| Records supplied |
═══

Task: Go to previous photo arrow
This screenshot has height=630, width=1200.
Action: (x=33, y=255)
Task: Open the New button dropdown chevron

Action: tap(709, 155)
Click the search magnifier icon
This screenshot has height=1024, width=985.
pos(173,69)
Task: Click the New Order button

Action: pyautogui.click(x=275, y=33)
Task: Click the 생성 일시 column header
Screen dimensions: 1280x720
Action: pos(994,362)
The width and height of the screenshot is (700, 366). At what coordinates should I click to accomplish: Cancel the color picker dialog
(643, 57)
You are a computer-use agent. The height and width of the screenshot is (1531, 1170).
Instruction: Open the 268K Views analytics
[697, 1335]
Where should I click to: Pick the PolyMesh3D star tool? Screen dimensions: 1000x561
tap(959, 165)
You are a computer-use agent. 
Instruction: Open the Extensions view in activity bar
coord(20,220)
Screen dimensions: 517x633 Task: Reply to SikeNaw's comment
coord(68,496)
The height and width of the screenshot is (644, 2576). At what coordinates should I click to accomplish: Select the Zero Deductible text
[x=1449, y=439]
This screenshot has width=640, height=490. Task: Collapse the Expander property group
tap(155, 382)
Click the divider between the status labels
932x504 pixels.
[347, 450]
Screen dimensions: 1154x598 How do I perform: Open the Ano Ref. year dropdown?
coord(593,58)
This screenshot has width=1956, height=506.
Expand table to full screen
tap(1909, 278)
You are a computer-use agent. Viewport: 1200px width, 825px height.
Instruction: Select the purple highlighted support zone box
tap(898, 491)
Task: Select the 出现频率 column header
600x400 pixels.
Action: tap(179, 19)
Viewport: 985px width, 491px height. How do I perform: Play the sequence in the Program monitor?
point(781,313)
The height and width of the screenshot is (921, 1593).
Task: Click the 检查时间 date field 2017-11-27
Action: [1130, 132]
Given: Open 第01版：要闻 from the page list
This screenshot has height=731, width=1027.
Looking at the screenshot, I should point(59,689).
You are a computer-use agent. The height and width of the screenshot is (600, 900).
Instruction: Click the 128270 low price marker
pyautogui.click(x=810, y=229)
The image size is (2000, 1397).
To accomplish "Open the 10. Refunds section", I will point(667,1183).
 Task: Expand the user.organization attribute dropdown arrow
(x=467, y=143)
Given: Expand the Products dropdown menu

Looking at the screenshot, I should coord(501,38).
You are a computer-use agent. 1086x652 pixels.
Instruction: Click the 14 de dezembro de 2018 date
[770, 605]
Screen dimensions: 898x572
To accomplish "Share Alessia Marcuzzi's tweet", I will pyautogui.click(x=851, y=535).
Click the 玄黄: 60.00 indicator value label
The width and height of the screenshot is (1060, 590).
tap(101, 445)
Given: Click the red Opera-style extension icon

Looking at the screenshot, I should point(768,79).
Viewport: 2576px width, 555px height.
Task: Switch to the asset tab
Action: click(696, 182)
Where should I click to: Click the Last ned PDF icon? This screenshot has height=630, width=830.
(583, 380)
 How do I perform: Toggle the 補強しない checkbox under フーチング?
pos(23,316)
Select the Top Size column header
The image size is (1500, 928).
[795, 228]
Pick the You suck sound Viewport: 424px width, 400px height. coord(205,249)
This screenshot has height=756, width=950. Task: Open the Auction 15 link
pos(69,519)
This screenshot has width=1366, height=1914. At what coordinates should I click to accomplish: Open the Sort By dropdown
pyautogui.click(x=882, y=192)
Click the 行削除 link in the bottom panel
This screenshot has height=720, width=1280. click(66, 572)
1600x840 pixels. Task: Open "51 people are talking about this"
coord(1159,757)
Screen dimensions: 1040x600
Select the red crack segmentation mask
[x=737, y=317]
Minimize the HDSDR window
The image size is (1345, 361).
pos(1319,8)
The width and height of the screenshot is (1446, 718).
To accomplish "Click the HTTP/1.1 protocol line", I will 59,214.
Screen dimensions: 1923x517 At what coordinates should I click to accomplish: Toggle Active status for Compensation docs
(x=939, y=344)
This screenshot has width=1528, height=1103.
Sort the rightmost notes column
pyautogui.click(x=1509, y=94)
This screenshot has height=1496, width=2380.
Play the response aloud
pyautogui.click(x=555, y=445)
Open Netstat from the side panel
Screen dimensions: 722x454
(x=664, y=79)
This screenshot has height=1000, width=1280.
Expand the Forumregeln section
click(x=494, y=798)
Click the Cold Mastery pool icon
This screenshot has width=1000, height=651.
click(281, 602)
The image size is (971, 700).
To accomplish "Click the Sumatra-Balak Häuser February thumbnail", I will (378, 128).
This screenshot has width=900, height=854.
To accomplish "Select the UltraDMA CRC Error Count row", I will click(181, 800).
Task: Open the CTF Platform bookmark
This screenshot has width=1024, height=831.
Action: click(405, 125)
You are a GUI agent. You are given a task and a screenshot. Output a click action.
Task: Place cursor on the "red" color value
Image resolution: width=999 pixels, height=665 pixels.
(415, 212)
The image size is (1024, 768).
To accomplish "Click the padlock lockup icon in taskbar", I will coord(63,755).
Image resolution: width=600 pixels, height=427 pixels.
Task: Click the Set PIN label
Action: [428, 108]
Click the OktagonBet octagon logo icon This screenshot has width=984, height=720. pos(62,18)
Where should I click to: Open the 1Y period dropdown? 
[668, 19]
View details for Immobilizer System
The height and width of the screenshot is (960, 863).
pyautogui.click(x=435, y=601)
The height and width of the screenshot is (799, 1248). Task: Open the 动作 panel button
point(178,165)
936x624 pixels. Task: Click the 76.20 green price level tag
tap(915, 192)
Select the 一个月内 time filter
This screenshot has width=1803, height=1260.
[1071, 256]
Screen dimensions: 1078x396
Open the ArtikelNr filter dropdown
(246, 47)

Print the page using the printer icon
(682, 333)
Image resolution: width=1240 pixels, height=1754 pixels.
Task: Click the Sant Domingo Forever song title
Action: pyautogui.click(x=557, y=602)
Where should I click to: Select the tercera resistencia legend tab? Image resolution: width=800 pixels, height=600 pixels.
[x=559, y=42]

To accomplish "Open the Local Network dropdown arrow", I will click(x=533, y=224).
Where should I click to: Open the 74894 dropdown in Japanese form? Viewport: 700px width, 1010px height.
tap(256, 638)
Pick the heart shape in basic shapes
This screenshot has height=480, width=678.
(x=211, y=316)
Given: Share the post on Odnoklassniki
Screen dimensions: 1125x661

═══

| Exercise details |
Write down the entire listing above verbatim.

| Task answer |
Task: Go to previous photo arrow
This screenshot has height=630, width=1200.
Action: (x=33, y=255)
Task: Open the New button dropdown chevron

Action: tap(709, 155)
Click the search magnifier icon
This screenshot has height=1024, width=985.
pos(173,69)
Task: Click the New Order button

Action: pyautogui.click(x=275, y=33)
Task: Click the 생성 일시 column header
Screen dimensions: 1280x720
Action: pos(994,362)
The width and height of the screenshot is (700, 366). At what coordinates should I click to accomplish: Cancel the color picker dialog
(643, 57)
You are a computer-use agent. The height and width of the screenshot is (1531, 1170).
Instruction: Open the 268K Views analytics
[697, 1335]
Where should I click to: Pick the PolyMesh3D star tool? Screen dimensions: 1000x561
tap(959, 165)
You are a computer-use agent. 
Instruction: Open the Extensions view in activity bar
coord(20,220)
Screen dimensions: 517x633 Task: Reply to SikeNaw's comment
coord(68,496)
The height and width of the screenshot is (644, 2576). At what coordinates should I click to accomplish: Select the Zero Deductible text
[x=1449, y=439]
This screenshot has width=640, height=490. Task: Collapse the Expander property group
tap(155, 382)
Click the divider between the status labels
932x504 pixels.
[347, 450]
Screen dimensions: 1154x598 How do I perform: Open the Ano Ref. year dropdown?
coord(593,58)
This screenshot has width=1956, height=506.
Expand table to full screen
tap(1909, 278)
You are a computer-use agent. Viewport: 1200px width, 825px height.
Instruction: Select the purple highlighted support zone box
tap(898, 491)
Task: Select the 出现频率 column header
600x400 pixels.
Action: tap(179, 19)
Viewport: 985px width, 491px height. How do I perform: Play the sequence in the Program monitor?
point(781,313)
The height and width of the screenshot is (921, 1593).
Task: Click the 检查时间 date field 2017-11-27
Action: [1130, 132]
Given: Open 第01版：要闻 from the page list
This screenshot has height=731, width=1027.
Looking at the screenshot, I should point(59,689).
You are a computer-use agent. The height and width of the screenshot is (600, 900).
Instruction: Click the 128270 low price marker
pyautogui.click(x=810, y=229)
The image size is (2000, 1397).
To accomplish "Open the 10. Refunds section", I will point(667,1183).
 Task: Expand the user.organization attribute dropdown arrow
(x=467, y=143)
Given: Expand the Products dropdown menu

Looking at the screenshot, I should coord(501,38).
You are a computer-use agent. 1086x652 pixels.
Instruction: Click the 14 de dezembro de 2018 date
[770, 605]
Screen dimensions: 898x572
To accomplish "Share Alessia Marcuzzi's tweet", I will pyautogui.click(x=851, y=535).
Click the 玄黄: 60.00 indicator value label
The width and height of the screenshot is (1060, 590).
tap(101, 445)
Given: Click the red Opera-style extension icon

Looking at the screenshot, I should point(768,79).
Viewport: 2576px width, 555px height.
Task: Switch to the asset tab
Action: click(696, 182)
Where should I click to: Click the Last ned PDF icon? This screenshot has height=630, width=830.
(583, 380)
 How do I perform: Toggle the 補強しない checkbox under フーチング?
pos(23,316)
Select the Top Size column header
The image size is (1500, 928).
[795, 228]
Pick the You suck sound Viewport: 424px width, 400px height. coord(205,249)
This screenshot has height=756, width=950. Task: Open the Auction 15 link
pos(69,519)
This screenshot has width=1366, height=1914. At what coordinates should I click to accomplish: Open the Sort By dropdown
pyautogui.click(x=882, y=192)
Click the 行削除 link in the bottom panel
This screenshot has height=720, width=1280. click(66, 572)
1600x840 pixels. Task: Open "51 people are talking about this"
coord(1159,757)
Screen dimensions: 1040x600
Select the red crack segmentation mask
[x=737, y=317]
Minimize the HDSDR window
The image size is (1345, 361).
pos(1319,8)
The width and height of the screenshot is (1446, 718).
To accomplish "Click the HTTP/1.1 protocol line", I will 59,214.
Screen dimensions: 1923x517 At what coordinates should I click to accomplish: Toggle Active status for Compensation docs
(x=939, y=344)
This screenshot has width=1528, height=1103.
Sort the rightmost notes column
pyautogui.click(x=1509, y=94)
This screenshot has height=1496, width=2380.
Play the response aloud
pyautogui.click(x=555, y=445)
Open Netstat from the side panel
Screen dimensions: 722x454
(x=664, y=79)
This screenshot has height=1000, width=1280.
Expand the Forumregeln section
click(x=494, y=798)
Click the Cold Mastery pool icon
This screenshot has width=1000, height=651.
click(281, 602)
The image size is (971, 700).
To accomplish "Click the Sumatra-Balak Häuser February thumbnail", I will (378, 128).
This screenshot has width=900, height=854.
To accomplish "Select the UltraDMA CRC Error Count row", I will click(181, 800).
Task: Open the CTF Platform bookmark
This screenshot has width=1024, height=831.
Action: click(405, 125)
You are a GUI agent. You are given a task and a screenshot. Output a click action.
Task: Place cursor on the "red" color value
Image resolution: width=999 pixels, height=665 pixels.
(415, 212)
The image size is (1024, 768).
To accomplish "Click the padlock lockup icon in taskbar", I will coord(63,755).
Image resolution: width=600 pixels, height=427 pixels.
Task: Click the Set PIN label
Action: [428, 108]
Click the OktagonBet octagon logo icon This screenshot has width=984, height=720. pos(62,18)
Where should I click to: Open the 1Y period dropdown? 
[668, 19]
View details for Immobilizer System
The height and width of the screenshot is (960, 863).
pyautogui.click(x=435, y=601)
The height and width of the screenshot is (799, 1248). Task: Open the 动作 panel button
point(178,165)
936x624 pixels. Task: Click the 76.20 green price level tag
tap(915, 192)
Select the 一个月内 time filter
This screenshot has width=1803, height=1260.
[1071, 256]
Screen dimensions: 1078x396
Open the ArtikelNr filter dropdown
(246, 47)

Print the page using the printer icon
(682, 333)
Image resolution: width=1240 pixels, height=1754 pixels.
Task: Click the Sant Domingo Forever song title
Action: pyautogui.click(x=557, y=602)
Where should I click to: Select the tercera resistencia legend tab? Image resolution: width=800 pixels, height=600 pixels.
[x=559, y=42]

To accomplish "Open the Local Network dropdown arrow", I will click(x=533, y=224).
Where should I click to: Open the 74894 dropdown in Japanese form? Viewport: 700px width, 1010px height.
tap(256, 638)
Pick the heart shape in basic shapes
This screenshot has height=480, width=678.
(x=211, y=316)
Given: Share the post on Odnoklassniki
Screen dimensions: 1125x661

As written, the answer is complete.